To see the impact of the treatment, we can split by the covariate TRT and see what is the difference between the two groups as on the following figure (placebo on the left and treatment on the right). We see that the treatment seems efficient as the SCORE is better with the treatment

We can do the same with the GENDER categorical covariate, we can create two groups the female (associating F and NeuteredF) and the male (NeutredM). On the contrary to the treatment, the GENDER does not seem to impact the SCORE.

## PBC data set

PBC is a rare but fatal chronic liver disease of unknown cause, with a prevalence of about 50-cases-per-million population. The primary pathologic event appears to be the destruction of interlobular bile ducts, which may be mediated by immunologic mechanisms.
Between January, 1974 and May, 1984, the Mayo Clinic conducted a double-blinded randomized trial in primary biliary cirrhosis of the liver (PBC), comparing the drug D-penicillamine (DPCA) with a placebo. There were 424 patients who met the eligibility criteria seen at the Clinic while the trial was open for patient registration. Both the treating physician and the patient agreed to participate in the randomized trial in 312 of the 424 cases. The date of randomization and a large number of clinical, biochemical, serologic, and histologic parameters were recorded for each of the 312 clinical trial patients. The data from the trial were analyzed in 1986 for presentation in the clinical literature. For that analysis, disease and survival status as of July, 1986, were recorded for as many patients as possible. By that date, 125 of the 312 patients had died, with only 11 not attributable to PBC. Eight patients had been lost to follow up, and 19 had undergone liver transplantation.

The considered data set comes from Counting Processes and Survival Analysis by T. Fleming & D. Harrington, (1991), published by John Wiley & Sons. The data set can be seen here, and the corresponding Datxplore project here (notice that both file should be in the same folder to be correctly linked).

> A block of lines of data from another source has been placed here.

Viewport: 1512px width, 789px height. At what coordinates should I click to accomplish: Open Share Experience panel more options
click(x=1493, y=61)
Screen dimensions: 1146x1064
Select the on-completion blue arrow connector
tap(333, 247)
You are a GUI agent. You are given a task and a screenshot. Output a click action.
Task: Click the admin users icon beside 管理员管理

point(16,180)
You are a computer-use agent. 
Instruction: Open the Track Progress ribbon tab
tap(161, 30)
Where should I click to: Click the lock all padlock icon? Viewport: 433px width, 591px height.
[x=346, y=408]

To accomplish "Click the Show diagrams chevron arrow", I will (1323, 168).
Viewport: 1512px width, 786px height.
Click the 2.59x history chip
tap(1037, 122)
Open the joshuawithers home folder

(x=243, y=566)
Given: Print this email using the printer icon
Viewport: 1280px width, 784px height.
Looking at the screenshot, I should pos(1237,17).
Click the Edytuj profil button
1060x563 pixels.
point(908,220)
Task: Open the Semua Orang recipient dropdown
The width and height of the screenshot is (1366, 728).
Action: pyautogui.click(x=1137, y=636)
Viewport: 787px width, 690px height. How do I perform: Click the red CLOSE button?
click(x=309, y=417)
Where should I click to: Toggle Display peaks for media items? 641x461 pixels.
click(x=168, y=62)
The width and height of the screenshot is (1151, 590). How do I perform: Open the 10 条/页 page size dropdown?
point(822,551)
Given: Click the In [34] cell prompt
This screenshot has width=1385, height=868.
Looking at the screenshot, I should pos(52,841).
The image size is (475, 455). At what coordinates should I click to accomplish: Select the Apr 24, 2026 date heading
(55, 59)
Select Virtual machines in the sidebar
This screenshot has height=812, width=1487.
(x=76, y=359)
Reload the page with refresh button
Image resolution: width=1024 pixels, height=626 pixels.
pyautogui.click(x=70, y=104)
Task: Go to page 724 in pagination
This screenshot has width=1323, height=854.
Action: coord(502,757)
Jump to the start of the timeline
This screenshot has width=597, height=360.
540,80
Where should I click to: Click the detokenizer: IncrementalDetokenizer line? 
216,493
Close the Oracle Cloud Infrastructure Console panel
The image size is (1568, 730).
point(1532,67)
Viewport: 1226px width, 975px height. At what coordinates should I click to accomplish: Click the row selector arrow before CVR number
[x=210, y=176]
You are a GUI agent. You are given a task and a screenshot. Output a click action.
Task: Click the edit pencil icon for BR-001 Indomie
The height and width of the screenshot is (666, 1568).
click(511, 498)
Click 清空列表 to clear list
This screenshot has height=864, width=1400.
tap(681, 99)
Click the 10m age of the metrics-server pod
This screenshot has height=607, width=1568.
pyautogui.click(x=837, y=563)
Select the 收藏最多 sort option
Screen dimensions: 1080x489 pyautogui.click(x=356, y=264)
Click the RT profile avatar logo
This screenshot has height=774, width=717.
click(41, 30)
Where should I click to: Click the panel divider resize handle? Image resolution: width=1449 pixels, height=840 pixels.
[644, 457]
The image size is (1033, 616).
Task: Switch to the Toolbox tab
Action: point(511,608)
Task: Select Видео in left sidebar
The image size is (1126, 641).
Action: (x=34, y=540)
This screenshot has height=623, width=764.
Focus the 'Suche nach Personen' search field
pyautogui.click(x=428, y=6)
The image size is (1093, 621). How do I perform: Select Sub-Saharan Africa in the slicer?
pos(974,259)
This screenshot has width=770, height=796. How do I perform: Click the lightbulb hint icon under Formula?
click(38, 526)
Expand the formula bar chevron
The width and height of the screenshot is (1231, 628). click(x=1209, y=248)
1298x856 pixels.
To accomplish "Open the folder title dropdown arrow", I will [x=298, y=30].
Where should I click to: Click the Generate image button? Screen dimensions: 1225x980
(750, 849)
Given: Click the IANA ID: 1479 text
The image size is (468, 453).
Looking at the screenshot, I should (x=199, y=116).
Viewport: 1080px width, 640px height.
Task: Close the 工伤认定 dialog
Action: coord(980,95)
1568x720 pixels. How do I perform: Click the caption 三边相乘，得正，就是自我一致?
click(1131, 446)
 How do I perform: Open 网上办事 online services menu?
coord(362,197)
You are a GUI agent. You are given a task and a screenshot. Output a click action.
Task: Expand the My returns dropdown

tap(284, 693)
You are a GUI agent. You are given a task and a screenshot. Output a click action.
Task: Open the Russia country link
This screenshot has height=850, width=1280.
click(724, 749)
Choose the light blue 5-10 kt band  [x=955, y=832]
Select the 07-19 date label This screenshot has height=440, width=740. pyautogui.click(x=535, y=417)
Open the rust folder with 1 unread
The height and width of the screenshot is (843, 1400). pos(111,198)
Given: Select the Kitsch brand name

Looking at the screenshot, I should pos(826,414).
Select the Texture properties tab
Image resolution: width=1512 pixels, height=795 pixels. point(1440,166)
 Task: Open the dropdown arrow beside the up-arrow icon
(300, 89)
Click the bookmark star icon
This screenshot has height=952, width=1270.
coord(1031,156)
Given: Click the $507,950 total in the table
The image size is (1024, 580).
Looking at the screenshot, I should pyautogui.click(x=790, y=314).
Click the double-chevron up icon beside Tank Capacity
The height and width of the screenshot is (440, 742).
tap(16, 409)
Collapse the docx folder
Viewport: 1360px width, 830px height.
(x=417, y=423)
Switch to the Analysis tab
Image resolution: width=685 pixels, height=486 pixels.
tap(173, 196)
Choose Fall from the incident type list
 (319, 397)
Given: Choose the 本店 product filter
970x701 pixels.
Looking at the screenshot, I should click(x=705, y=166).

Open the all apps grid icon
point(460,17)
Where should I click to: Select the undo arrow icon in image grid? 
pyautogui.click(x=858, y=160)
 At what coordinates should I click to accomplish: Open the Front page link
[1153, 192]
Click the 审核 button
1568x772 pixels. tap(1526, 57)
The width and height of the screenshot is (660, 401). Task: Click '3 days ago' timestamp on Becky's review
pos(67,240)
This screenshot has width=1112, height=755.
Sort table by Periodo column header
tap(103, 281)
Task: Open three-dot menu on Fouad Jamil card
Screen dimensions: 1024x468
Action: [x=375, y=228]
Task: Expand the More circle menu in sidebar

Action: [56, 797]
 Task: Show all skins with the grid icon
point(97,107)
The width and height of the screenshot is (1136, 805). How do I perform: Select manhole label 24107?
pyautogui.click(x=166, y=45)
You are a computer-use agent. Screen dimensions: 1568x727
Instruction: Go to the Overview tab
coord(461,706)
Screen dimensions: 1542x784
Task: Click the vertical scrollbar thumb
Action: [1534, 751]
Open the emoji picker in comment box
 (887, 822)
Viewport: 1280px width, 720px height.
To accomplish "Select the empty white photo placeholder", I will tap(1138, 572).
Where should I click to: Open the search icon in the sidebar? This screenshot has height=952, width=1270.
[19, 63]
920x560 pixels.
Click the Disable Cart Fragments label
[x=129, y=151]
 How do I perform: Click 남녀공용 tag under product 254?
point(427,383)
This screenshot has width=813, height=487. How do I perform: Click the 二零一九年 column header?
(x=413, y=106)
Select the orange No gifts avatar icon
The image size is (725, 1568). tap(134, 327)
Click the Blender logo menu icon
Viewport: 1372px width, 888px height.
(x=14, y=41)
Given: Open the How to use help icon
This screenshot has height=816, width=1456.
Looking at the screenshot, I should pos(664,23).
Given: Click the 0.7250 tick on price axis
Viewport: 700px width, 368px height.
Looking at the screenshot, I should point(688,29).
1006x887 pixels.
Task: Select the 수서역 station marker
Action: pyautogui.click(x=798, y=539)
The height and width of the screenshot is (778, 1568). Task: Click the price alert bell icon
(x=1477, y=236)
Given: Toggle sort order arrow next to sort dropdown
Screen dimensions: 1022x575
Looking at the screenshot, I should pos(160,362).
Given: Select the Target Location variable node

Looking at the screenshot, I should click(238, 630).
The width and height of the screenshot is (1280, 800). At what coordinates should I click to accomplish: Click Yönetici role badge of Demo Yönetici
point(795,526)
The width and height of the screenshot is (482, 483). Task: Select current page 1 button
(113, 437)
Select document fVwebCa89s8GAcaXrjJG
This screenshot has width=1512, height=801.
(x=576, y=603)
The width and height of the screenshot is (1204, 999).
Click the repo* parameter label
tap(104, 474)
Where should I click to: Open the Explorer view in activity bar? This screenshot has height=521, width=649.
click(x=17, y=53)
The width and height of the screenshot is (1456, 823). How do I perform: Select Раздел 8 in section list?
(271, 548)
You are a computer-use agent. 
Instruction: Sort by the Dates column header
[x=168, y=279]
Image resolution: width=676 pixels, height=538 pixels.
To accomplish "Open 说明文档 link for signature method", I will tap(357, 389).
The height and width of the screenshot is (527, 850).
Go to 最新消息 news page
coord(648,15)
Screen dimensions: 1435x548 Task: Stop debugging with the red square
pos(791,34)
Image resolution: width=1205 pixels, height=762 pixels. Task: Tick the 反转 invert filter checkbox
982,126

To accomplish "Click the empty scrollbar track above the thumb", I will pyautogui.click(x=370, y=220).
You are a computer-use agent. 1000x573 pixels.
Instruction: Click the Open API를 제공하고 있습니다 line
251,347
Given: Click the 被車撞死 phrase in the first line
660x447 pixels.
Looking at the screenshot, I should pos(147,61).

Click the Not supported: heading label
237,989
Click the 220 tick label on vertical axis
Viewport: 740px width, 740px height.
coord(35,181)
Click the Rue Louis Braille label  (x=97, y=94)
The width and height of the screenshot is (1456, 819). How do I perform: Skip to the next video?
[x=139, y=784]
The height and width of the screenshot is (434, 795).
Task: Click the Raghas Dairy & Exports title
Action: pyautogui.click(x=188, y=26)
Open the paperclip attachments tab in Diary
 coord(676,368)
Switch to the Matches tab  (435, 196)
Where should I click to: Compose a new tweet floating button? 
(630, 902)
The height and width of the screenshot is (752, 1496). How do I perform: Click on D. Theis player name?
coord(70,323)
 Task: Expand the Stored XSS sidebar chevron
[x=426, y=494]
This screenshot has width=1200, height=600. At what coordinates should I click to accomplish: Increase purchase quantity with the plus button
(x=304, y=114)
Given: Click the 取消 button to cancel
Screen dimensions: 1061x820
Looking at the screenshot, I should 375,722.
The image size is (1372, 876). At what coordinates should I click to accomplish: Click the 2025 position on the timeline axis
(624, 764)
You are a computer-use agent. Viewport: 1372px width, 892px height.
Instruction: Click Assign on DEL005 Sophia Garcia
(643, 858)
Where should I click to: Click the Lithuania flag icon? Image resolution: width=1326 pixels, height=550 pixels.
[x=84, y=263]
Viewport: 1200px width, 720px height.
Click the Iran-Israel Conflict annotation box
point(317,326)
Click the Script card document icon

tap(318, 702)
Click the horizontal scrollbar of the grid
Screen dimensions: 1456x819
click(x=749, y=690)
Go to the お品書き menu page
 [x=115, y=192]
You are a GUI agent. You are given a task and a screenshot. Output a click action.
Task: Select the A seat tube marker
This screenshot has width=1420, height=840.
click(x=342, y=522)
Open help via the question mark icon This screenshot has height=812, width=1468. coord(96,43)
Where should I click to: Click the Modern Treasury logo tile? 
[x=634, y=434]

On the following figure, one could see the survival curve and the mean number of events with respect to time. Notice, that this figure was generated using Datxplore.

In this data set, there are a lot of available covariates

id       = case number
futime   = number of days between registration and the earlier of death,
transplantion, or study analysis time in July, 1986
status   = 0=alive, 1=liver transplant, 2=dead
drug     = 1= D-penicillamine, 2=placebo
age      = age in days
sex      = 0=male, 1=female
ascites  = presence of ascites: 0=no 1=yes
hepato   = presence of hepatomegaly 0=no 1=yes
spiders  = presence of spiders 0=no 1=yes
edema    = presence of edema 0=no edema and no diuretic therapy for edema;
.5 = edema present without diuretics, or edema resolved by diuretics;
1 = edema despite diuretic therapy
bili     = serum bilirubin in mg/dl
chol     = serum cholesterol in mg/dl
albumin  = albumin in gm/dl
copper   = urine copper in ug/day
alk_phos = alkaline phosphatase in U/liter
sgot     = SGOT in U/ml
trig     = triglicerides in mg/dl
platelet = platelets per cubic ml/1000
protime  = prothrombin time in seconds
stage    = histologic stage of disease

On the two following figure, one could see the survival curve and the mean number of events with respect to time for two groups, the first groups concerns the subjects younger than 52.3 years and the other group concerns the other one. Notice, that this figure was generated using Datxplore.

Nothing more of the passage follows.